6. Eiseres stelt zich op het standpunt dat gelet op de jurisprudentie van onder andere deze rechtbank aansluiting mag worden gezocht bij de waarde van margeauto’s en dat daaraan niet afdoet dat de onderhavige auto een btw-auto is. Verweerder stelt zich daartegenover op het standpunt dat het feit dat niet méér belasting mag worden geheven over ingevoerde auto’s dan rust op vergelijkbare auto’s in Nederland, meebrengt dat wanneer sprake is van een btw-auto, vergeleken dient te worden met btw-auto’s in Nederland. Er wordt aldus aangesloten bij de feitelijke situatie.
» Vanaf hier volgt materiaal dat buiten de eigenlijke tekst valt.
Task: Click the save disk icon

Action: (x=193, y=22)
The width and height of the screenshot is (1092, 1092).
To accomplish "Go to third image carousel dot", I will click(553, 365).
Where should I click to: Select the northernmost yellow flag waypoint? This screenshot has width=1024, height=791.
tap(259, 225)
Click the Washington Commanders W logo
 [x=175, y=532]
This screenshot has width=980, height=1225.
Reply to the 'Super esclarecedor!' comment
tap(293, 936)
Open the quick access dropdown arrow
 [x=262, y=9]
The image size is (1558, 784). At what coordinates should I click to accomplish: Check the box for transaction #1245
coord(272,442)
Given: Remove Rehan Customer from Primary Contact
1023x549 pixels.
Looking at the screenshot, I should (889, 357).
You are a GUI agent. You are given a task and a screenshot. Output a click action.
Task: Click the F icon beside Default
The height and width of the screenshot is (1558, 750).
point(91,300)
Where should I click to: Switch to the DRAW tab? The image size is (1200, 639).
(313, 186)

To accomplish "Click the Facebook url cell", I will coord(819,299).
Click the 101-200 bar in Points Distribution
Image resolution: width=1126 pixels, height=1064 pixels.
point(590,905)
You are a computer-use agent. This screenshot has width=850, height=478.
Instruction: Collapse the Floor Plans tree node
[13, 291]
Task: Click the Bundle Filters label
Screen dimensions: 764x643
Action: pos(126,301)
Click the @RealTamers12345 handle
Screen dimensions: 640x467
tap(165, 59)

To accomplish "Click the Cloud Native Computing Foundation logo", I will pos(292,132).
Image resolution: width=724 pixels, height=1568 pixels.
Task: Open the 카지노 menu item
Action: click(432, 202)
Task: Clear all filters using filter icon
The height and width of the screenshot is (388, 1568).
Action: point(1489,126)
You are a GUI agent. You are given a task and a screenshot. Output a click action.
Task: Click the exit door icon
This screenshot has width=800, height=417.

7. De rechtbank verwijst voor het antwoord op de vraag welke kenmerken relevant zijn voor de bepaling of sprake is van gelijksoortige nationale producten naar zijn uitspraak van 16 december 2014, ECLI: NL:RBGEL:2014:7773, met name overwegingen 5 tot en met 9.

8. De aftrekbaarheid van btw is naar het oordeel van de rechtbank niet een eigenschap van de auto, zoals kilometrage, courantheid, afschrijving, schade en dergelijke. Dit brengt mee dat zowel een btw-auto als een margeauto het beste referentievoertuig kan zijn, afhankelijk van de eigenschappen van die auto.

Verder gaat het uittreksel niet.